Ouattara ally: Ivory Coast now in `war situation`
Abidjan: A top ally of Ivory Coast`s internationally recognized leader said Friday that the country is already in a "civil war situation," and he urged the incumbent leader who refuses to cede power to step down by a midnight deadline.
The United Nations has said that the volatile West African nation once divided in two faces a real risk of return to civil war but Guillaume Soro told reporters that the country is already at this point — "indeed in a civil war situation."
"This is what`s at stake: Either we assist in the installation of democracy in Ivory Coast or we stand by indifferent and allow democracy to be assassinated," Soro said at a news conference.
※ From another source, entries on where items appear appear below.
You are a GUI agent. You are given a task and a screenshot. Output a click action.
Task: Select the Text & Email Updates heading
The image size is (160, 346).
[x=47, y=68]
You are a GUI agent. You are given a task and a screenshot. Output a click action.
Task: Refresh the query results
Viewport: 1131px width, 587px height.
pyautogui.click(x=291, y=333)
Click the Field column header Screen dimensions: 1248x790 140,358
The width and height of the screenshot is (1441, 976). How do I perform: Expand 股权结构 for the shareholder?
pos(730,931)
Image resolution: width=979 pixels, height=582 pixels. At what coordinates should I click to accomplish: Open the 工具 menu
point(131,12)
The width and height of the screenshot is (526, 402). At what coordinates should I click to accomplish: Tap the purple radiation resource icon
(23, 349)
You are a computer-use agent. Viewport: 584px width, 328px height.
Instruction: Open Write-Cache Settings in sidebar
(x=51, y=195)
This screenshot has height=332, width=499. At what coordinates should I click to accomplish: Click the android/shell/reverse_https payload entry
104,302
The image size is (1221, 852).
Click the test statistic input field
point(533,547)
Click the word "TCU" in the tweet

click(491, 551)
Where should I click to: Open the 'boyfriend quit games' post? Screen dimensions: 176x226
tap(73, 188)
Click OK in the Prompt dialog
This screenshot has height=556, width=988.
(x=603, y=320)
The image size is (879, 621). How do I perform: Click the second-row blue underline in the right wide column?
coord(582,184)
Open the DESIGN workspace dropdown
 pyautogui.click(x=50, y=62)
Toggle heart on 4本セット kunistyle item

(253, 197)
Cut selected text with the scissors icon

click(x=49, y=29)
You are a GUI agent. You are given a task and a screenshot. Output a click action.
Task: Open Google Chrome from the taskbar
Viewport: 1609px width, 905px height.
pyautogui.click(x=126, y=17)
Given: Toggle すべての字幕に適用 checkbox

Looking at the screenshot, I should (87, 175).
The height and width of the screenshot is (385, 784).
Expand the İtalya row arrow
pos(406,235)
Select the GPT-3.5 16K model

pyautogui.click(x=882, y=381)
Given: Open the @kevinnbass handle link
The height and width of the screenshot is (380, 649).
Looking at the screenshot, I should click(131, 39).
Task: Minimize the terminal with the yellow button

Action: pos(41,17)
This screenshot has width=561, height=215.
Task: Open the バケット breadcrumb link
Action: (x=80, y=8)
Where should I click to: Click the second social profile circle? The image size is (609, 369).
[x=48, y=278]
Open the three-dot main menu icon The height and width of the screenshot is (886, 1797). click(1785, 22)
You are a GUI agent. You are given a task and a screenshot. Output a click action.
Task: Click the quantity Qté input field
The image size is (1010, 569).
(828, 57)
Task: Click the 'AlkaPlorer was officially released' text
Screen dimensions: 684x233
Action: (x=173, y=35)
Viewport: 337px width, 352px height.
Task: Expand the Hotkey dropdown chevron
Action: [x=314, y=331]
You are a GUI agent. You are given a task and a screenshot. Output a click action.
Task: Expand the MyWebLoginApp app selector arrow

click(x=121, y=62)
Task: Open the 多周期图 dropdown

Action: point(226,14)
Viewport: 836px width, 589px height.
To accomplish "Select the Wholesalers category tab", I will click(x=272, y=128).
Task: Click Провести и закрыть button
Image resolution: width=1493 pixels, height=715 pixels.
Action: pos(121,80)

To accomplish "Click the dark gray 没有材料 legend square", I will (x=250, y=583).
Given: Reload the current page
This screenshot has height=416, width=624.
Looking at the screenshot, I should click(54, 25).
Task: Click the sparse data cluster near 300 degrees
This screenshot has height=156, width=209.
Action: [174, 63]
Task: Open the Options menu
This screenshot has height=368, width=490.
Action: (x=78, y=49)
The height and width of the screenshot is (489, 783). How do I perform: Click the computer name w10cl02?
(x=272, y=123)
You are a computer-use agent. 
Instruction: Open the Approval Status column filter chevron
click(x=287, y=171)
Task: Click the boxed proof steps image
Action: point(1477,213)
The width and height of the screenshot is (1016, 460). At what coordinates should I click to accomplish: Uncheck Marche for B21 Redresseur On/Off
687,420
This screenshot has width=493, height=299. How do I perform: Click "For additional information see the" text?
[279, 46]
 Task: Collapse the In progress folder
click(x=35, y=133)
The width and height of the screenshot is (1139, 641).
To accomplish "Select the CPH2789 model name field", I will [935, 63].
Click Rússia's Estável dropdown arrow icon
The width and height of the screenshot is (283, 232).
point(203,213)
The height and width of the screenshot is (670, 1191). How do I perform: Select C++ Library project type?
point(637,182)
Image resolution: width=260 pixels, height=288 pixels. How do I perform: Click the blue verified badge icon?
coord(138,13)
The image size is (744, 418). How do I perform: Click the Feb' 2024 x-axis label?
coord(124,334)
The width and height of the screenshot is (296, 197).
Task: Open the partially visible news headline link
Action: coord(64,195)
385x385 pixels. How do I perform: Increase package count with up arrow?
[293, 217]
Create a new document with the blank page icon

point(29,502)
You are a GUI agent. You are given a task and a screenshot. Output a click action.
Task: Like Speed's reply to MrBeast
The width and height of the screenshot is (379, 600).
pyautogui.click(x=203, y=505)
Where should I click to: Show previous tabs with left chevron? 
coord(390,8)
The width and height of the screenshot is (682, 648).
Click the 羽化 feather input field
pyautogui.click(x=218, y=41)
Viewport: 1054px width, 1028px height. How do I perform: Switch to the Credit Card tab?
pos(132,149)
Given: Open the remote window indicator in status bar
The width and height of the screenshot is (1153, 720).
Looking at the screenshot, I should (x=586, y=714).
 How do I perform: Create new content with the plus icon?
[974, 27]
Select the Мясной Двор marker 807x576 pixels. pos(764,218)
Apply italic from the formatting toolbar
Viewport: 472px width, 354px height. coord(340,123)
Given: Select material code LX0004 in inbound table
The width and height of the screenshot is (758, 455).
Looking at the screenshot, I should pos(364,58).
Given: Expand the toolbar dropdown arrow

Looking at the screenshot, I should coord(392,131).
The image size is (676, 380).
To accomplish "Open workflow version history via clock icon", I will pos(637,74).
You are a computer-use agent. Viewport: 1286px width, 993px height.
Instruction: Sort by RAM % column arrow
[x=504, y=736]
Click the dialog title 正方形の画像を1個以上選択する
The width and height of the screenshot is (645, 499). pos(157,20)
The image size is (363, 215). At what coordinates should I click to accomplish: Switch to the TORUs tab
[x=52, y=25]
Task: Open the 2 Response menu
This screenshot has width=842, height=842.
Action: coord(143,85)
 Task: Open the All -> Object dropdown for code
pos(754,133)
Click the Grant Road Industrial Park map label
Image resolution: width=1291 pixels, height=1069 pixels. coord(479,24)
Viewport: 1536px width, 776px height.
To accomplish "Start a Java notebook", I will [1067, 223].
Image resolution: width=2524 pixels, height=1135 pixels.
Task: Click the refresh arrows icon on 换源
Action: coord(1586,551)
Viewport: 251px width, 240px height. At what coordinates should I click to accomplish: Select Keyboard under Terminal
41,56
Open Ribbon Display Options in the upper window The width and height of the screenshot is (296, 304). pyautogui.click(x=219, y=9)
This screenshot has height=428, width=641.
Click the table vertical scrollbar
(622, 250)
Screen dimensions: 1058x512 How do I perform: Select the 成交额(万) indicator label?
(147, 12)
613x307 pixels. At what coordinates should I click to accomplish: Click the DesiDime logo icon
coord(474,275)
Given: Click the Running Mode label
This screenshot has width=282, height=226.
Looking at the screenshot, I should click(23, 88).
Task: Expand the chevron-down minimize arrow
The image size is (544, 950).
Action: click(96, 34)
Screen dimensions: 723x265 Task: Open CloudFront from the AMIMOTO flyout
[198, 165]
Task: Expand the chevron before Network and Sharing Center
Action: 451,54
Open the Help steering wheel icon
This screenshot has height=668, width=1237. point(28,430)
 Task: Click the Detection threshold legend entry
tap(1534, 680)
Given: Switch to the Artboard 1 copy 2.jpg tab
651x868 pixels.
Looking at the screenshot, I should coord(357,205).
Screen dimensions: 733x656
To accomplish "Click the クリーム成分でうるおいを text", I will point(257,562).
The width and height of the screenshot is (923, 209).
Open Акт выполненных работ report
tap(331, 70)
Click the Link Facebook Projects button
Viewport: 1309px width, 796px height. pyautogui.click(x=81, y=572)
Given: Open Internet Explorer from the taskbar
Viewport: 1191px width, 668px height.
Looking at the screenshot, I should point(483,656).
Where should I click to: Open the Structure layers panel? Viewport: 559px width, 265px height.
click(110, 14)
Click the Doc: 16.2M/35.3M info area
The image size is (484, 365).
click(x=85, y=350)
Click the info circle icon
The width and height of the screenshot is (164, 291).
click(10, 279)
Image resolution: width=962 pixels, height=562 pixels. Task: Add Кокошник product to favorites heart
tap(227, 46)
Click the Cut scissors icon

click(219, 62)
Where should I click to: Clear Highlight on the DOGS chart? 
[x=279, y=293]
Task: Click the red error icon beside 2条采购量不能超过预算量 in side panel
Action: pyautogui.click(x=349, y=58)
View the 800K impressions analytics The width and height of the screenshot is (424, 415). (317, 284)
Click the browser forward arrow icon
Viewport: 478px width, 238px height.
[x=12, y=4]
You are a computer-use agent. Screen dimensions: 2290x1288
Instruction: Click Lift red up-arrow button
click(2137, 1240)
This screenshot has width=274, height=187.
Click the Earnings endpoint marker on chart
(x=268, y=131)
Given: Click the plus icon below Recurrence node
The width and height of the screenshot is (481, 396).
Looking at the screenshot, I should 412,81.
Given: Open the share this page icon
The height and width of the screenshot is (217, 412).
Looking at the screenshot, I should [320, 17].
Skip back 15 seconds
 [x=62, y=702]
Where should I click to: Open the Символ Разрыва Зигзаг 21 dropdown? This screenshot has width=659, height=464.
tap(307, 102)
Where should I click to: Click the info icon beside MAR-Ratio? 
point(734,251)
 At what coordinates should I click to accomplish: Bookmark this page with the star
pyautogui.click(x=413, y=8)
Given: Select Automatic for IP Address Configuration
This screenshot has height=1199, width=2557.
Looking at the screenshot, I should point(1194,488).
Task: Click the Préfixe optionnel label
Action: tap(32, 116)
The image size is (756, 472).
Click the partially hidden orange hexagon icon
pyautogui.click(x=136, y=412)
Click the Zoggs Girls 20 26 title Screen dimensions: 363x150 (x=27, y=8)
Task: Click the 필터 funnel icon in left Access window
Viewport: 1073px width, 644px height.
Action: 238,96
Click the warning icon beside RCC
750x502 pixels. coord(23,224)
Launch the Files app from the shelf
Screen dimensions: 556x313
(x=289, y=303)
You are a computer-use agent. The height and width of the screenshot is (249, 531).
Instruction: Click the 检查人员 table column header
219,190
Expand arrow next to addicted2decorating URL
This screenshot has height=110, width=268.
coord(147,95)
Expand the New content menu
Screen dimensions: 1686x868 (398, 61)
The United Nations declared Alassane Ouattara the winner of Ivory Coast`s long-delayed presidential vote, endorsing the announcement by the country`s electoral commission. But incumbent leader Laurent Gbagbo has refused to step aside now for more than a month.
West African leaders have said they are prepared to use military force to push Gbagbo out, but are giving negotiations more time for now.
Gbagbo points to Ivory Coast`s constitutional council, which declared him president after throwing out more than half a million votes from Ouattara strongholds. The council cited violence and intimidation toward Gbagbo supporters that invalidated the results. The top U.N. envoy in Ivory Coast has disputed that assessment.
Soro told reporters that if Gbagbo steps aside by midnight, "he will be guaranteed all the privileges of a former head of state." Gbagbo already has rebuffed a high-level delegation of West African leaders who paid him two personal visits, and shows no signs he plans to go.
"All dictators are alike and all dictators will not negotiate their departure — they are made to leave," Soro said. "For the time being we are letting diplomacy do its work but when the time comes, each of us will assume our responsibilities."
Soro was appointed prime minister under Ouattara`s government, which has been holed up in a hotel under U.N. protection despite its widespread international recognition. Soro, a former rebel leader from the north, served in a coalition government with Gbagbo but is now aligned with Ouattara.
Ivory Coast was divided in two by a 2002-2003 civil war, and the long-delayed presidential election was intended to help reunify the nation. However, tensions over the disputed outcome have sparked violence. The United Nations has confirmed 173 deaths, though Gbagbo supporters say 36 of those were security forces killed by protesters.